### TASK INSTRUCTIONS
I need each line of the entries below that includes the string "with".

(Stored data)
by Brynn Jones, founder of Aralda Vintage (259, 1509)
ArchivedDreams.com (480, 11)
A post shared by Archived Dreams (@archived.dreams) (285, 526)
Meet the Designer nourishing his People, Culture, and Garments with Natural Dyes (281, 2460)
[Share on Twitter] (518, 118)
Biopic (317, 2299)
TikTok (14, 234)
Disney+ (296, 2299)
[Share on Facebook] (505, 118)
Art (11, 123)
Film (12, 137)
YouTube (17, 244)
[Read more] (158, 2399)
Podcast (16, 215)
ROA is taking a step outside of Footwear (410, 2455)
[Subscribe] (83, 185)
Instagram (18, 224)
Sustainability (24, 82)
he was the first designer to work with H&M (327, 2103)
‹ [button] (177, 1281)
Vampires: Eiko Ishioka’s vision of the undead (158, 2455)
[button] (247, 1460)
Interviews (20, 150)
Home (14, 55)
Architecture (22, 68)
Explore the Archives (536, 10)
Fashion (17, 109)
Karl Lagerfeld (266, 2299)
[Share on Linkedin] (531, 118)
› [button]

### SOLUTION FOR THIS PROBLEM
Meet the Designer nourishing his People, Culture, and Garments with Natural Dyes (281, 2460)
he was the first designer to work with H&M (327, 2103)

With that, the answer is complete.